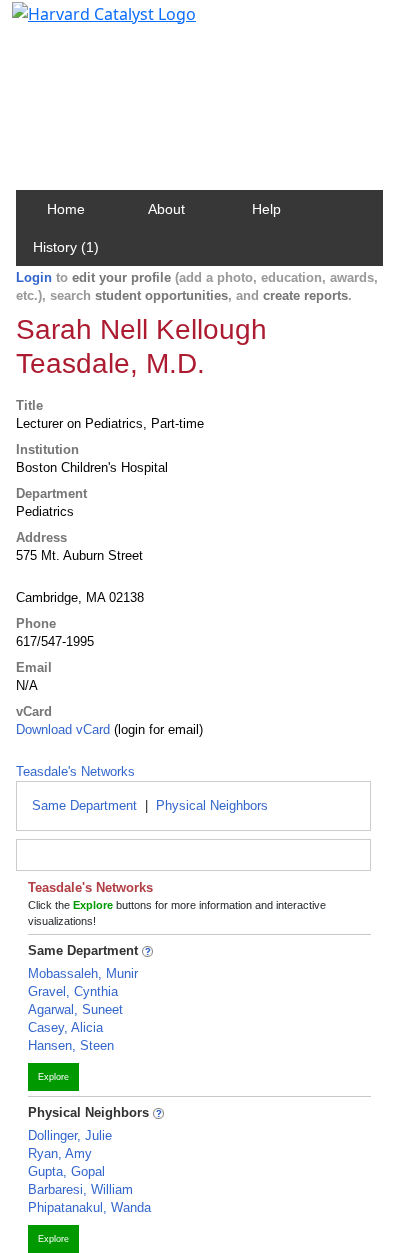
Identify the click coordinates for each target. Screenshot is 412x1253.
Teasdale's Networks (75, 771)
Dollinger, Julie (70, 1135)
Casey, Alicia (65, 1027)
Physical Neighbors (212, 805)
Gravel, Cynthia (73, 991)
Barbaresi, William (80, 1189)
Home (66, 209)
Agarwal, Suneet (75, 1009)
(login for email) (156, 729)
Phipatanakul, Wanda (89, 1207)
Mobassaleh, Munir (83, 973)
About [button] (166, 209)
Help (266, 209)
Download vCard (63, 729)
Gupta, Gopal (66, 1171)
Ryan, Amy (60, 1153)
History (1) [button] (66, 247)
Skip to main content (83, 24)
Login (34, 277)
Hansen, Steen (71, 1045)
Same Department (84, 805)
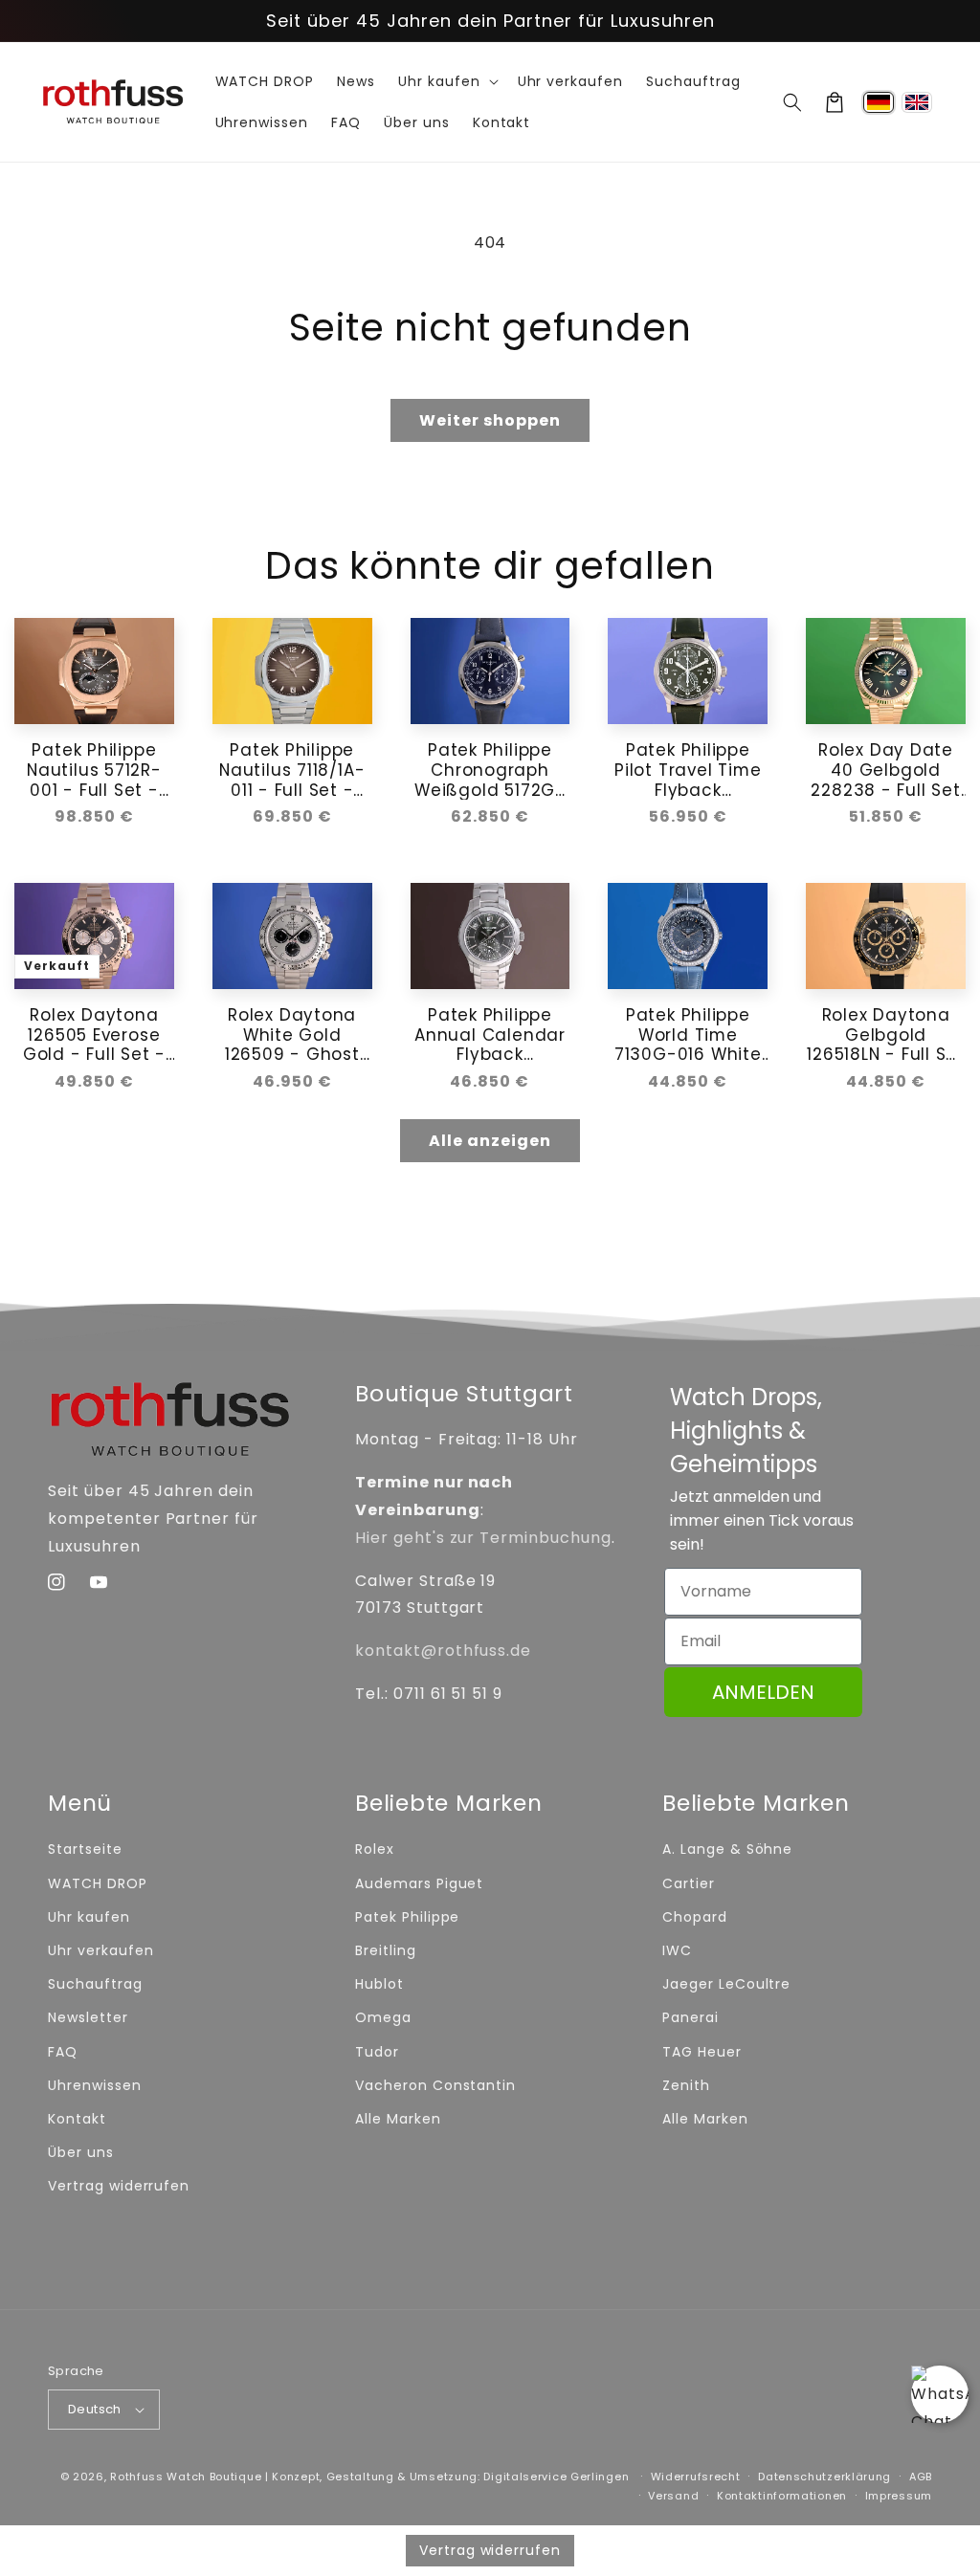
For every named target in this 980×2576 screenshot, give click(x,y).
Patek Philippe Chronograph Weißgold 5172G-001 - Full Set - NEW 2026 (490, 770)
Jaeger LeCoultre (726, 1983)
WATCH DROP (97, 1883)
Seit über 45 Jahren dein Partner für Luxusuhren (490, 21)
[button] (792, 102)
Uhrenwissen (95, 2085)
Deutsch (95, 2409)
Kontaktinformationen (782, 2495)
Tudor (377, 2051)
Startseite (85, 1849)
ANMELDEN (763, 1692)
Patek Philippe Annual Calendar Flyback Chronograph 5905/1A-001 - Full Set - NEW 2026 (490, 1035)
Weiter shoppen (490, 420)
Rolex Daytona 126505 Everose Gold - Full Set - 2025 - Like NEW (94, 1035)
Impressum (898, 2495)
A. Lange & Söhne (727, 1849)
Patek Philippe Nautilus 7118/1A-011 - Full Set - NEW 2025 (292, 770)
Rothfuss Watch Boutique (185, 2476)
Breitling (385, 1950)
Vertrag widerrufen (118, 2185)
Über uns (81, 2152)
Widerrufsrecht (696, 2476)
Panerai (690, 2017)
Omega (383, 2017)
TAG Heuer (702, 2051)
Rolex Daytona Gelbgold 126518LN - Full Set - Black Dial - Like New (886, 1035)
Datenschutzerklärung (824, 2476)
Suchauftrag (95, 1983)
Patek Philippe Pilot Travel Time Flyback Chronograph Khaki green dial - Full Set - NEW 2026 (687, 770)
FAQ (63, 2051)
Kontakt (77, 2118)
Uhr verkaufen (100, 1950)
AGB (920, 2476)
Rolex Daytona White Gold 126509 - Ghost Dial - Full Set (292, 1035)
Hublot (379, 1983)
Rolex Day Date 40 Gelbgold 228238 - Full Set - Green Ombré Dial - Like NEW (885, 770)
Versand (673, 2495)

--

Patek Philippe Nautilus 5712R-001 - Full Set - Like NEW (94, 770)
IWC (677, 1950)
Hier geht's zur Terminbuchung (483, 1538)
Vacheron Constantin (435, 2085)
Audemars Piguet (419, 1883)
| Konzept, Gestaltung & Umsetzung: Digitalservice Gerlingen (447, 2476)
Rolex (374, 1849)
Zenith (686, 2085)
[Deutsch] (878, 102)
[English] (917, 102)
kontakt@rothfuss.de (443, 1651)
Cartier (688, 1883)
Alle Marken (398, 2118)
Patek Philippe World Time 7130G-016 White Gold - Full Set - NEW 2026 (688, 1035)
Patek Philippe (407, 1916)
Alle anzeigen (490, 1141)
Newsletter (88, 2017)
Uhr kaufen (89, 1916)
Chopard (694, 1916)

* TO DO *
Give back exactly the lines of the listing above that run from the line with "Rolex (374, 1849)" to the line with "Patek Philippe (407, 1916)", inclusive.

* RESULT OF THIS TASK *
Rolex (374, 1849)
Zenith (686, 2085)
[Deutsch] (878, 102)
[English] (917, 102)
kontakt@rothfuss.de (443, 1651)
Cartier (688, 1883)
Alle Marken (398, 2118)
Patek Philippe World Time 7130G-016 White Gold - Full Set - NEW 2026 (688, 1035)
Patek Philippe (407, 1916)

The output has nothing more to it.